- Text excerpt -
#####

Python re Module

Published in

CodeX

7 min readAug 5, 2022

A Regular Expression (RegEx) is a sequence of characters that defines a search pattern. Python has an inbuilt ‘re’ module to handle the same.

Before starting with the re-module, let's understand the difference between normal string and raw string as we are going to use raw string with the ‘re’ module.

Python raw string is created by prefixing a string literal with ‘r’ or ‘R’. Python raw string treats backslash (\) as a literal character. This is useful when we want to have a string that contains backslash and don’t want it to be treated as an escape character.

let's see the difference in the below code.

#Print with Normal String

print('\tName')

#Print with Raw String

print(r'\tName')Output-
   Name
\tName

So in the above example,\t is considered as a tab but in raw string, it will be printed as ‘\t’ only.

#####

- Extracted data -
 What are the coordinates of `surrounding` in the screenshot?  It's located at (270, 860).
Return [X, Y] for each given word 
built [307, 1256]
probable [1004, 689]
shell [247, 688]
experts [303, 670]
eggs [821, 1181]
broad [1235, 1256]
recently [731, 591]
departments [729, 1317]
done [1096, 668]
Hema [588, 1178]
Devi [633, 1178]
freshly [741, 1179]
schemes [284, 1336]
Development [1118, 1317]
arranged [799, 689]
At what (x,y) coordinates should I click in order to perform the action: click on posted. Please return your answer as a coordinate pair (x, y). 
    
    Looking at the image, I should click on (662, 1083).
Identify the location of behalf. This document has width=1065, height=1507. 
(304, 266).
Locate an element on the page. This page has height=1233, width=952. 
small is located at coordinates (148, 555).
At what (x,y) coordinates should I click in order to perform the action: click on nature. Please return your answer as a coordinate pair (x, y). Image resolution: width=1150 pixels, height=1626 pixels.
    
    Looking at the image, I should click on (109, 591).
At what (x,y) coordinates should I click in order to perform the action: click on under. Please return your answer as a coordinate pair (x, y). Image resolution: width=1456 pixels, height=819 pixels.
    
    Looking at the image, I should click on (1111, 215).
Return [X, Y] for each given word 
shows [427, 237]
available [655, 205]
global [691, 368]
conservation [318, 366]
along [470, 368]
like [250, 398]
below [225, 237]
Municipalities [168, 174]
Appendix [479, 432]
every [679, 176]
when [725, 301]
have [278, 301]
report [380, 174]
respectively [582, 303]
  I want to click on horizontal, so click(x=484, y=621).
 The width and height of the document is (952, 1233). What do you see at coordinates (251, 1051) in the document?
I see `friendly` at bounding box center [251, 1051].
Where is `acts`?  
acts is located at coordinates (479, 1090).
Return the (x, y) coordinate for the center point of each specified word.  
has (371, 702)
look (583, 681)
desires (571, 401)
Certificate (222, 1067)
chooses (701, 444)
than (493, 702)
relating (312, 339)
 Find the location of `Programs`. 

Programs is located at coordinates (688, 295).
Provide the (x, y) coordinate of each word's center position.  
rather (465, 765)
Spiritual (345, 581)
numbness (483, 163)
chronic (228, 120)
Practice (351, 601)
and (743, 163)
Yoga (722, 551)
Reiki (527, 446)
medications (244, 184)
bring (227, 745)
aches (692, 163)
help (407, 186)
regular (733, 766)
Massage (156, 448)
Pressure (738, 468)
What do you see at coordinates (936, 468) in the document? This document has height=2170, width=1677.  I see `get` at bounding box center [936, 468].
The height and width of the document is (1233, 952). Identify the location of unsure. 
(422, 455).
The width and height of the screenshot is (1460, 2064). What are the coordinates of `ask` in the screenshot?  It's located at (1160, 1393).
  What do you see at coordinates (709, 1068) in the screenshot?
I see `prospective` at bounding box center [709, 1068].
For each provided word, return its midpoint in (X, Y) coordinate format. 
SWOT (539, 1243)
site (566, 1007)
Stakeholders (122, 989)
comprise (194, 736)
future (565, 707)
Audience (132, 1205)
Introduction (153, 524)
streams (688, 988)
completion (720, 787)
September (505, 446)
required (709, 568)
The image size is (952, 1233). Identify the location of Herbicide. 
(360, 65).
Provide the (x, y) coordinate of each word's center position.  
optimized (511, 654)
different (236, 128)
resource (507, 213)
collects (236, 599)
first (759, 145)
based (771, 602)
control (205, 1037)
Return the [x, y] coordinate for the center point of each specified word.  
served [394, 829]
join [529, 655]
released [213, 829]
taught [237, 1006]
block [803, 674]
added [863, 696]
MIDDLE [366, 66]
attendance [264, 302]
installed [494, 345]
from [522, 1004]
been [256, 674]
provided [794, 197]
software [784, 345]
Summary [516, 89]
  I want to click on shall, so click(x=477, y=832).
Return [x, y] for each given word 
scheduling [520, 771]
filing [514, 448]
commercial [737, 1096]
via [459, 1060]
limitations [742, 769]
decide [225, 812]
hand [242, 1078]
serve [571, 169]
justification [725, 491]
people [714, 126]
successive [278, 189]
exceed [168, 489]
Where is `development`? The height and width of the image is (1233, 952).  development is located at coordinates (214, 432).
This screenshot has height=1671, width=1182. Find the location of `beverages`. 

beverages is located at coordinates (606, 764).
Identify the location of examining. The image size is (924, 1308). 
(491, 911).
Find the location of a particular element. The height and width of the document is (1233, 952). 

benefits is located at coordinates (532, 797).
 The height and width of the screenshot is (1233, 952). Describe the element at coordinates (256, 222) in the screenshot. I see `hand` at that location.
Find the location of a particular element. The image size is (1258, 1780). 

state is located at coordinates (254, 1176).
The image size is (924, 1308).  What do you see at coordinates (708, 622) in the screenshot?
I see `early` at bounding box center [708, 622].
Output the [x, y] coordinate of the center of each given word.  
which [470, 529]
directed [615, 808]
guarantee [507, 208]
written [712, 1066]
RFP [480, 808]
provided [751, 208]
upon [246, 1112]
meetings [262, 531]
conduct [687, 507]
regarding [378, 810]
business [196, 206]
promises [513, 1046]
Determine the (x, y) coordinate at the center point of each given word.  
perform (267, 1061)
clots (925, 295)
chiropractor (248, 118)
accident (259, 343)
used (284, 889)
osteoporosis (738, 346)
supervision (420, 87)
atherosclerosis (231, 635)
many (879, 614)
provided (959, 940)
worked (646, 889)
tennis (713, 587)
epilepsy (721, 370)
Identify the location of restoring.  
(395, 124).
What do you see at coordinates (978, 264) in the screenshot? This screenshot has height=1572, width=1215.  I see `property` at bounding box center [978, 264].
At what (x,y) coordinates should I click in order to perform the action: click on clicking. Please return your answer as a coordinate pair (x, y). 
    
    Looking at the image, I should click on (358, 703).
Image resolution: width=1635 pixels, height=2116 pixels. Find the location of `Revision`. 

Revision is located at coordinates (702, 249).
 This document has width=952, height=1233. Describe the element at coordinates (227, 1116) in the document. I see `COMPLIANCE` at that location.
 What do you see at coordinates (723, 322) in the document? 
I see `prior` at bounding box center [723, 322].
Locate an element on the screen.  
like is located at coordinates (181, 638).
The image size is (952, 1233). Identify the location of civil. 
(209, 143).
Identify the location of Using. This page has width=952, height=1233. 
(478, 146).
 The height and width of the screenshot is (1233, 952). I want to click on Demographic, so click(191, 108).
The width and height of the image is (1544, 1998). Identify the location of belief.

#####

- Jobs -
- A) Output the entries from the line containing "been [256, 674]" through the line containing "beverages is located" as a JSON list of strings, one string per line, leaving out blank lines.
- B) Continue the Python re module article from the point where it stops.
The Python re module article and the entries are unrelated to each other.

- Expected answers -
- A)
[
  "been [256, 674]",
  "provided [794, 197]",
  "software [784, 345]",
  "Summary [516, 89]",
  "  I want to click on shall, so click(x=477, y=832).",
  "Return [x, y] for each given word ",
  "scheduling [520, 771]",
  "filing [514, 448]",
  "commercial [737, 1096]",
  "via [459, 1060]",
  "limitations [742, 769]",
  "decide [225, 812]",
  "hand [242, 1078]",
  "serve [571, 169]",
  "justification [725, 491]",
  "people [714, 126]",
  "successive [278, 189]",
  "exceed [168, 489]",
  "Where is `development`? The height and width of the image is (1233, 952).  development is located at coordinates (214, 432).",
  "This screenshot has height=1671, width=1182. Find the location of `beverages`. ",
  "beverages is located at coordinates (606, 764)."
]

- B)
To work with regular expressions, first, we need to create a pattern, that will find our desired match than using finditr() method we will perform the operations, let's check the below code.

import re

sentence = 'My little son now has started learning abc in school'
pattern = re.compile(r'abc')
matches = pattern.finditer(sentence)

for match in matches:
    print(match)
Output-
<re.Match object; span=(39, 42), match='abc'>

In the above example, we have written a pattern that will match the small ‘abc’. and in this string ‘abc’ will present on index number starting from 39 till 42. So it will return the match with the index number.

Below is the list of all the patterns.

Let's explore a few patterns one by one. ‘.’ matches any character except a new line.

import re

sentence = 'school'
pattern = re.compile(r'.')
matches = pattern.finditer(sentence)
for match in matches:
    print(match)
Output-
<re.Match object; span=(0, 1), match='s'>
<re.Match object; span=(1, 2), match='c'>
<re.Match object; span=(2, 3), match='h'>
<re.Match object; span=(3, 4), match='o'>
<re.Match object; span=(4, 5), match='o'>
<re.Match object; span=(5, 6), match='l'>

‘\d’ used to match only digits between 0–9. below is the same code.

import re

sentence = 'school123'
pattern = re.compile(r'\d')
matches = pattern.finditer(sentence)
for match in matches:
    print(match)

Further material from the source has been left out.